After going to a Mormon church every Sunday for the first 20 years of my life and a number of varying Christian churches since then, I've decided that these churches don't solve anything. While some people may find comfort or fulfillment in these rituals and songs and weekly affirmations -- and good for them -- I don't. And, though some sing hymns while others prefer more contemperary styles and still others stick to dancing in the aisles, they're really all the same. After all of the arm-raising, hand-clapping, foot-stamping music, we're still left with a man, standing in front of a trusting group of people, telling them the rock solid TRUTH of just what exactly the Bible says. As told to him by GOD! Then, after a few "Amens" and "Hallelujah, brothers," everyone goes home, AND THEN WHAT?

"Well, I read this and this in the Bible and I think it means this. But Pastor Humbleman today said it doesn't mean this; it really means that. But if it means that, then I'm totally wrong about this and all of those. But Pastor Saved on TV yesterday said it means the opposite. So how do I know who's right? Do I ask God? But I though Pastors Humbleman and Saved both already talk to God, so why didn't they just ask Him? And if I can just ask God myself, what's the point of bothering with pretentious pastors and congregations and songs and people? And how do I know which is the best and which I should believe and who knows the best way to heaven?
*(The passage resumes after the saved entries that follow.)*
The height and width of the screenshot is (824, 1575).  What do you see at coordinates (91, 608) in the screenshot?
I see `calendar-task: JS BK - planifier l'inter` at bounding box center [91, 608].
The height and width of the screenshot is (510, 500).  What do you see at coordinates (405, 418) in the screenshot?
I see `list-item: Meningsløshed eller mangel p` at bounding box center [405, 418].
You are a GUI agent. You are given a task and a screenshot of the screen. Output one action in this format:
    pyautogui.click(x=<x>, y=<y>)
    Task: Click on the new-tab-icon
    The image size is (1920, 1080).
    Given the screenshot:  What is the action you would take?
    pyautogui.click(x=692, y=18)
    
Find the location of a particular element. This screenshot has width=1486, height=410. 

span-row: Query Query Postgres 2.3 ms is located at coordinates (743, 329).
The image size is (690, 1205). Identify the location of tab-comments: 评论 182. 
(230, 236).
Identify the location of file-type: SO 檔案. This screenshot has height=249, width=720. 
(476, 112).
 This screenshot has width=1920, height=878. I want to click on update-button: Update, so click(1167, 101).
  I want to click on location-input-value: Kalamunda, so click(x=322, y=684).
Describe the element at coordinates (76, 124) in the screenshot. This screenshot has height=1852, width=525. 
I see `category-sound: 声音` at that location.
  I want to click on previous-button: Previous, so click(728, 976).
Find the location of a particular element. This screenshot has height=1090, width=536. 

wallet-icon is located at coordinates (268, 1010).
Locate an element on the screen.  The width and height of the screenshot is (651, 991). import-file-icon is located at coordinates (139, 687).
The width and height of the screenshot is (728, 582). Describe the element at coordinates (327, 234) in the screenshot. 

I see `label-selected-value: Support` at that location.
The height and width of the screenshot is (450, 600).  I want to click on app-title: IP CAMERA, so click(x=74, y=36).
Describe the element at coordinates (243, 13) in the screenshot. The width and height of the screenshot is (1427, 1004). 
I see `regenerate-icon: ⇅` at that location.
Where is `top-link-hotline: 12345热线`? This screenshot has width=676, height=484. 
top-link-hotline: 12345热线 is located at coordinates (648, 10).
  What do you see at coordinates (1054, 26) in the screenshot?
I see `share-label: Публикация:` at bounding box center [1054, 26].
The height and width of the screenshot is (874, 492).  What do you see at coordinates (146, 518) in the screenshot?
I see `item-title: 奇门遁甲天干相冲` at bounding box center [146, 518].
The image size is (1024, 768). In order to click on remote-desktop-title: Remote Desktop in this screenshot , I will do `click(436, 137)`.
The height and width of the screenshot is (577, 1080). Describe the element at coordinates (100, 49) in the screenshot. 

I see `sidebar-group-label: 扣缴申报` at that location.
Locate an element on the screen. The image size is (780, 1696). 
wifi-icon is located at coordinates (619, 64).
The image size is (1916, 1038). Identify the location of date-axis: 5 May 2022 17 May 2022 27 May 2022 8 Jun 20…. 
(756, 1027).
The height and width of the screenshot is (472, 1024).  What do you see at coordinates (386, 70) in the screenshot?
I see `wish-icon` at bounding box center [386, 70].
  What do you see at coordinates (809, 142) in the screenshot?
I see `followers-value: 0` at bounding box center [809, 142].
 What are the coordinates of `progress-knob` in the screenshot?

He says I have to live a righteous life, and he says all I have to do is say a special prayer, and he says I just have to be nice to people, and he says nobody makes it anyway, and he says..."

How can everyone be right at the same time??

And where does this get me in the end?

No. I say religion is a crutch. A man-made way for us to try and reach up to God. Since the beginning of time, societies have had some form of religion, some need to worship a being mightier than themselves. What makes you so sure that all of them are wrong and now, suddenly, you have the key?

Stop telling me what to do, stop telling me what I need, and stop believing that you hold the only right answer to the question the world has never ceased to ask.

Tuesday, February 08, 2005

Step 1: Stop Thinking That It Actually Matters What Other People Think

Growing up I was always such a "people-pleaser." The worst punishment for me was when my dad would look at me and tell me he was disappointed in me. Disappointed. Ouch.

So trying to gather up the courage to tell my sisters, my roommates, my mom, my dad that I was leaving the mormon church was a bit of a struggle for me. I was so scared of becoming a disappointment to so many people.

Well I had to get over it... I'm still trying to get over it. Who cares what everyone else thinks? Why should it matter if I disappoint someone if pleasing them means I'm making myself unhappy?

I'm so sick of people judging me!

Thursday, February 03, 2005


A recovering mormonholic? What the hell is that? Glad you asked... Basically, I grew up Mormon... 21 years in the business. I was addicted, and I was a good one. Then I realized it was all a farce, and I left the business. Things have been pretty okay for me since then. I dabbled awhile in evangelical christianity, but after a bit, I felt like I had jumped from one cult over to another. That's fine, believe in God, don't believe in God. But what I can't believe in are all those hard-core, Bible-thumpin', condemn you to hell for not living their way and saying their prayers and listening to their music kind of bullshit people. What? You don't believe that George W is a messenger from Jesus sent to rid the whole world of evil and restore peace and democracy to this bless-ed world?? You heathen! I'll pray for your wretched soul!!


I've had enough of this Holier Than Thou bunch. They're just Mormons that speak a different language.

But I digress.

I'm just working on discovering life after mormonhood. Maybe I should start my own 12-step program...

Wednesday, February 02, 2005

Tai Chi

So I'm following the crowd and joining the blog scene. Maybe I'll be better at blogging than I am at emailing people! And... that's about all I have to say on that one.